Mr. Freed said he was taking the rare step of releasing details about the investigation because of “the limited amount of time before the general election and the vital public importance of these issues.”
A spokeswoman for the Justice Department did not respond to an email seeking comment. The Luzerne County district attorney said it had “consulted with the United States attorney’s office” after a county administrator notified them of “issues” with a ballot.
The announcement came as Mr. Trump refused to commit to accepting the results of the election and as voters around the country began casting ballots by mail and in early voting.
Election experts said the announcement was highly irregular. Justice Department policy calls for keeping voter fraud investigations under wraps to avoid affecting the election outcome, and the experts said it was almost unheard-of for the department to provide an update on the case and disclose the name of the candidate for whom the ballots had been cast.
“The question of who voters voted for would be immaterial in any kind of tampering investigation, and it seems to be in there for political reasons, to bolster the president’s arguments that the election is being rigged against him,” said Richard L. Hasen, a professor of law at the University of California, Irvine.
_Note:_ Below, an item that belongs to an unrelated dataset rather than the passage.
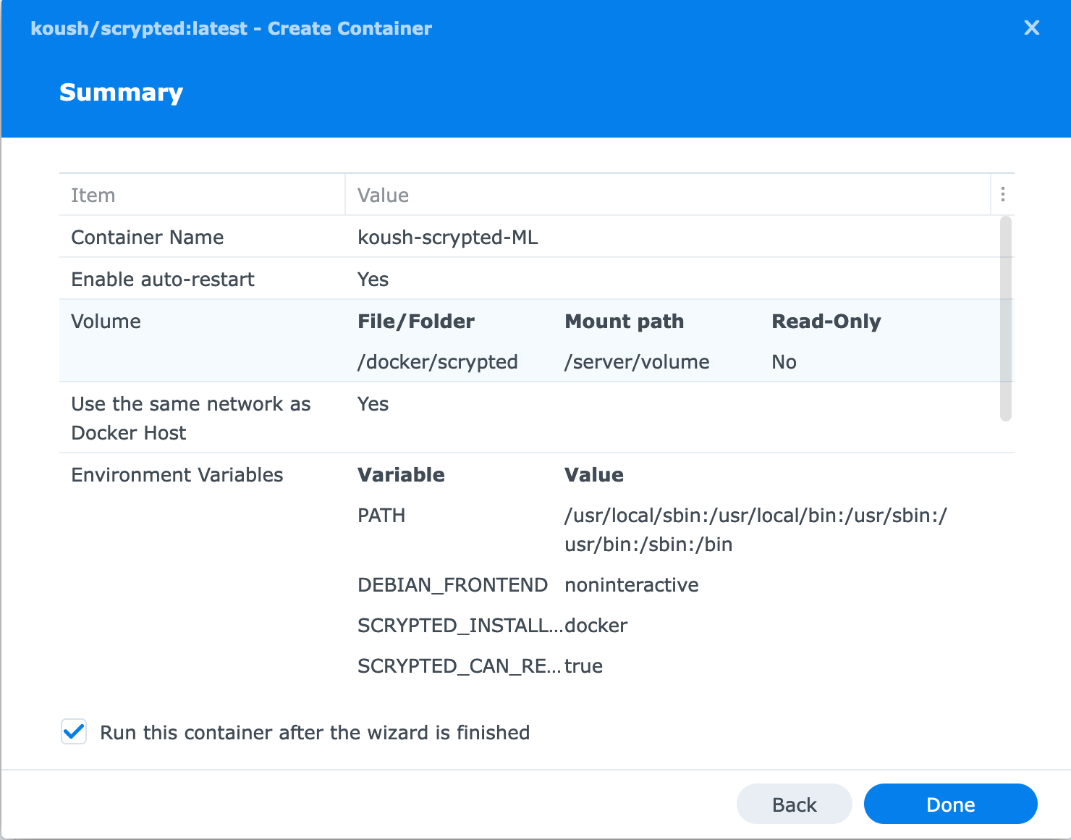This screenshot has width=1071, height=840.
Task: Select the Enable auto-restart row
Action: (x=163, y=280)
Justin Levitt, a former Justice Department official, said on Twitter that the investigation itself could be legitimate but denounced the disclosure of details about it, including the candidate’s identity.
The announcement itself was also unusual; Mr. Freed’s office deleted the news release from its website, positing a revised version. The original statement said all nine of the ballots had been cast for Mr. Trump, and the revised version said seven ballots were cast for the president and two remained in their envelopes.
Mr. Trump has made false claims about fraudulent voting a central message in his re-election campaign. The disclosure on Thursday provided the president and his allies with a new angle to attack mail-in voting: a conspiracy against his own voters.
Around the time Mr. Freed released the statement, the White House and Mr. Trump’s campaign cited the investigation in Pennsylvania as an example of the problems with mail-in voting.
“EVERY vote matters. 9 military votes MATTER,” Alyssa Farah, the White House communications director, said on Twitter. “Call me old fashioned: but I believe those willing to serve our nation in uniform especially deserve to have their vote counted accurately.”
Matt Wolking, the deputy communications director for the Trump campaign, wrote on Twitter, “Democrats are trying to steal the election.”
Attorney General William P. Barr has also been outspoken in his criticism of mail-in voting, repeating the president’s false claims that such ballots are rife with potential for fraud. He has also falsely stated that “there’s no secret ballot” in voting by mail. His criticisms, coupled with the rhetoric from Mr. Trump and his allies, have unnerved Democrats who fear that the Trump administration could seek to undermine or even disrupt the election in November.
The F.B.I. director, Christopher A. Wray, undercut that rhetoric on Thursday, telling lawmakers that the bureau had not uncovered a “coordinated national voter fraud effort.” He said that it would be a “major challenge for an adversary” to pull off a large-scale voter fraud operation that could affect election results.